BRANO ESTRATTO:

Dai finestrini dell’auto decrepita avevamo visto sfilare sotto gli occhi edifici diroccati, strade costellate di voragini, macerie: l’aspetto della via in cui ci depositò il taxista manteneva lo stesso profilo. Davanti all’unica facciata colorata ci aspettava Tommy, di età indefinibile, corporatura robusta, testa completamente calva, avvolto da un kaftano blu cobalto e adornato, in ogni centimetro di pelle disponibile, da anelli, orecchini, collane e monili. Fuori imperava il diroccato ma, dietro il muro, c’era un tripudio di colori.

La sua casa era meravigliosamente kitsch, zeppa di oggetti collezionati in anni, con un giardino tropicale in miniatura; il telefono suonava continuamente, gente di ogni età, genere, umore, orientamento sessuale, colore della pelle entrava e usciva dal cancello bianco d’ingresso ad ogni ora del giorno e della notte. Le stanze erano pulitissime, con soffitti altissimi, colorate e arredate in uno stile coloniale semplice e d’effetto, la cucina ottima. Erano così particolari, quelle stanze, ognuna di un diverso colore, che uno dei miei amici, al ritorno, decise di usare una fotografia, scattata mentre mi rifacevo il letto, per farmi un ritratto su sfondo azzurro.

Tommy ci diede giusto il tempo di mettere a terra lo zaino prima di farci sedere attorno ad un tavolino: fu l’unico momento in cui lo vedemmo serio nei tre giorni che trascorremmo a casa sua. Ci disse due cose: la prima che a Cuba avremmo visto tutto e il contrario di tutto, perché il suo paese era la quintessenza del surrealismo tropicale. La seconda è che noi, per la maggior parte dei cubani indistintamente, lui stesso incluso, non eravamo altro che portafogli con le gambe. Aveva ragione su entrambe le cose: amava profondamente la sua patria e la sua gente ma era lucidamente obiettivo. A Cuba ci sono il sole, l’acqua, la frutta e la verdura: il resto te lo devi inventare, in una vita che non è altro, per molti, che un continuo arrabattarsi.

Fu un viaggio incredibile e complesso, nelle nostre teste oltre che in luoghi diversi dai nostri. Impossibile rimanere indifferenti, difficilissimo, nonostante i pregiudizi, nonostante quello che osservammo nelle tre settimane in cui girammo l’isola in lungo e in largo, parlando con la gente, leggendo tra le righe, mescolando le impressioni al nostro modo occidentale di gente libera di intendere l’esistenza, tirare una conclusione. La mattina dicevamo una cosa, la sera dopo pensavamo l’esatto opposto.

SEZIONE DATI:
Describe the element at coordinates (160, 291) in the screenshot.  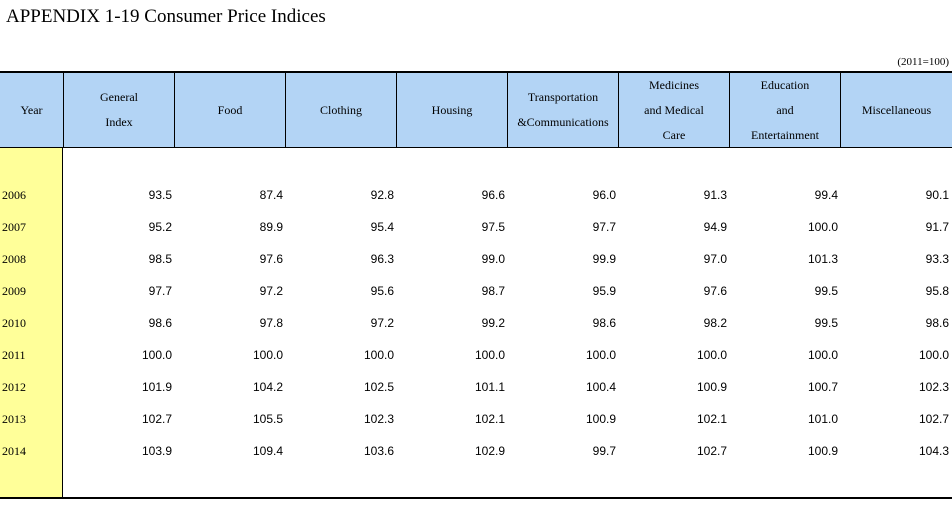
I see `value-cell: 97.7` at that location.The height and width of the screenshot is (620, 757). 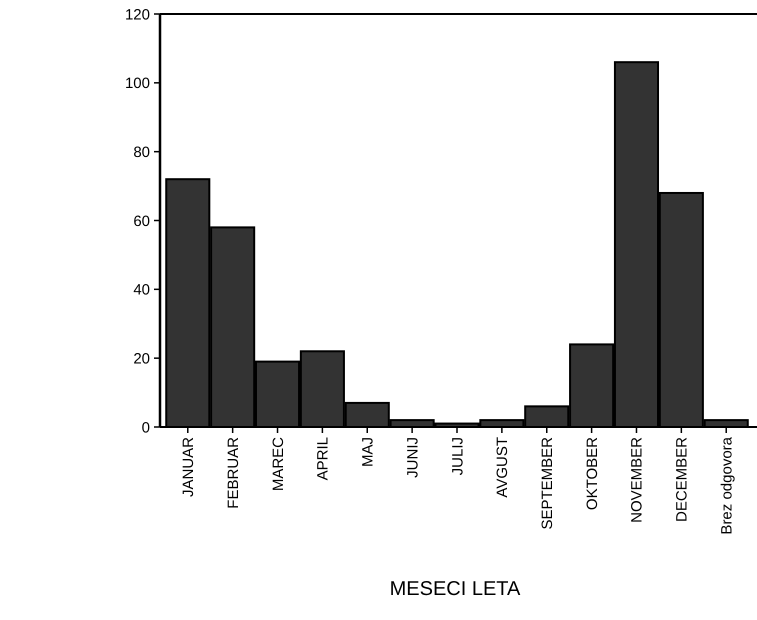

COMPITO A:
Rispondi in base al brano:
(i) Di che colore era il kaftano di Tommy?
(ii) Quanti giorni trascorsero a casa di Tommy?
(iii) Per quante settimane girarono l'isola?
COMPITO B: Trascrivi dal brano il passo che comincia con le parole "La sua casa" e si chiude dopo le parole "su sfondo azzurro.".
Il materiale proviene da un'altra fonte.

RISULTATO A:
(i) Blu cobalto.
(ii) Tre giorni.
(iii) Tre settimane.

RISULTATO B:
La sua casa era meravigliosamente kitsch, zeppa di oggetti collezionati in anni, con un giardino tropicale in miniatura; il telefono suonava continuamente, gente di ogni età, genere, umore, orientamento sessuale, colore della pelle entrava e usciva dal cancello bianco d’ingresso ad ogni ora del giorno e della notte. Le stanze erano pulitissime, con soffitti altissimi, colorate e arredate in uno stile coloniale semplice e d’effetto, la cucina ottima. Erano così particolari, quelle stanze, ognuna di un diverso colore, che uno dei miei amici, al ritorno, decise di usare una fotografia, scattata mentre mi rifacevo il letto, per farmi un ritratto su sfondo azzurro.